Try it:
Find the line containing "Viewport: 1199px width, 675px" in the records below. Copy exactly that line and each one after it, ending at the line containing "Click the 15:30 time axis label", and nothing more.

Data to use:
++++

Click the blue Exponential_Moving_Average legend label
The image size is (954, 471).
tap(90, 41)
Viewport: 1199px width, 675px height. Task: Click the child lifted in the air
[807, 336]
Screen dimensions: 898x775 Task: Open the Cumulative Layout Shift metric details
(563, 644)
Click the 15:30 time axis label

++++

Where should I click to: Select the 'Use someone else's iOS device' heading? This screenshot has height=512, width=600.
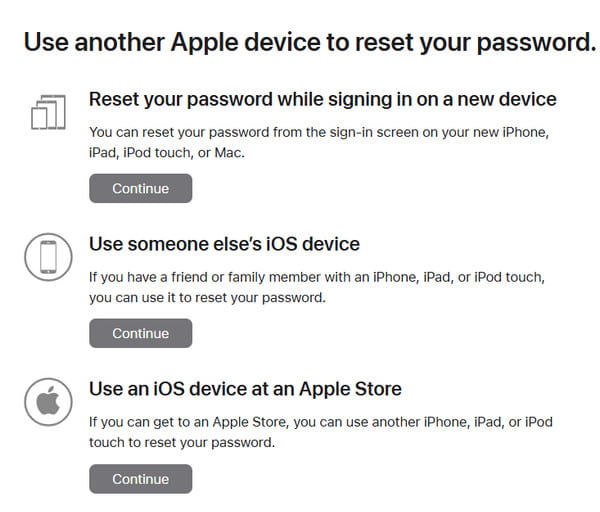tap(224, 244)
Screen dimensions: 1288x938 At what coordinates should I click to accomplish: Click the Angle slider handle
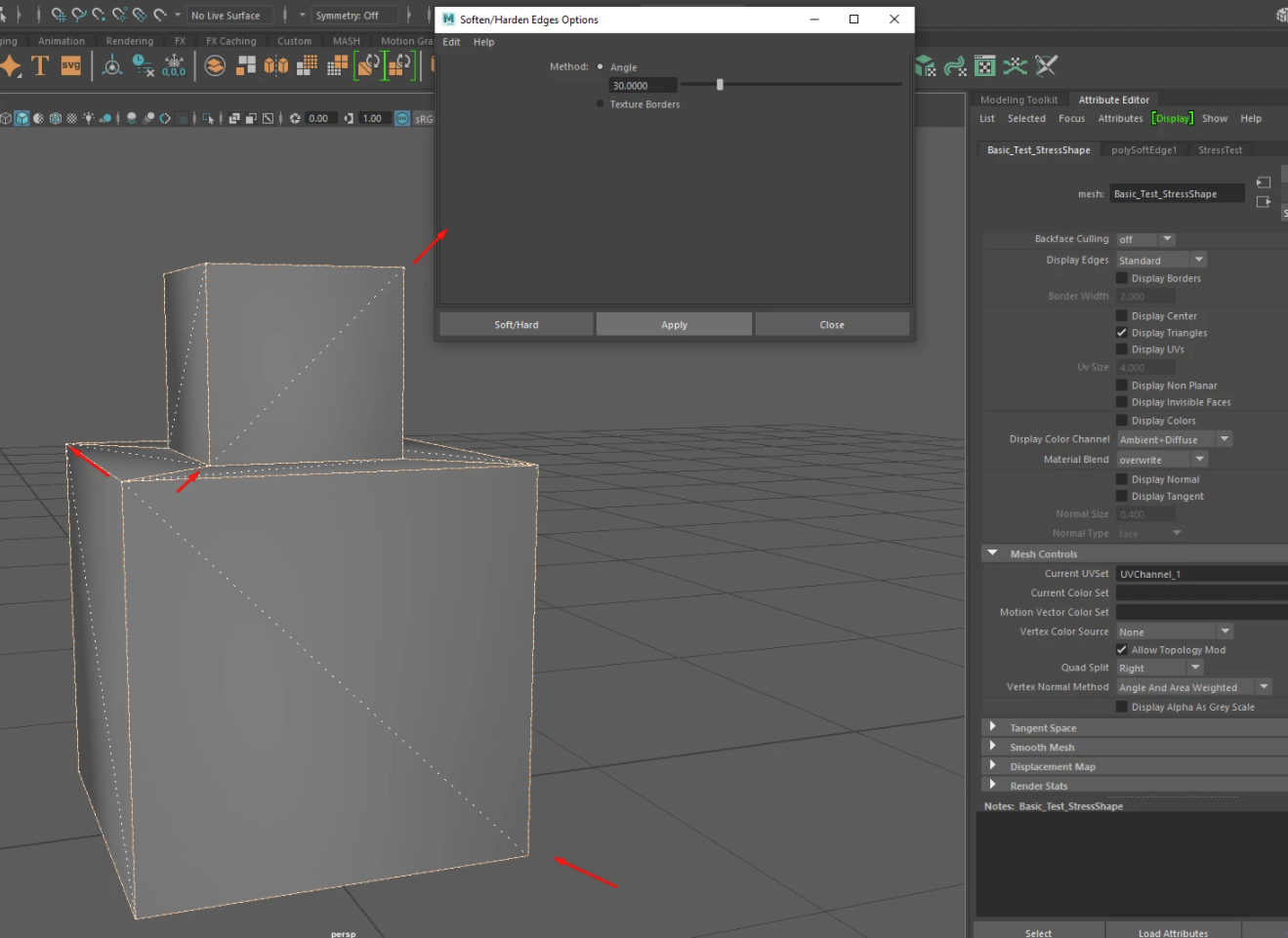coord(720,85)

++++

Reply to the task:
Viewport: 1199px width, 675px height. Task: Click the child lifted in the air
[807, 336]
Screen dimensions: 898x775 Task: Open the Cumulative Layout Shift metric details
(563, 644)
Click the 15:30 time axis label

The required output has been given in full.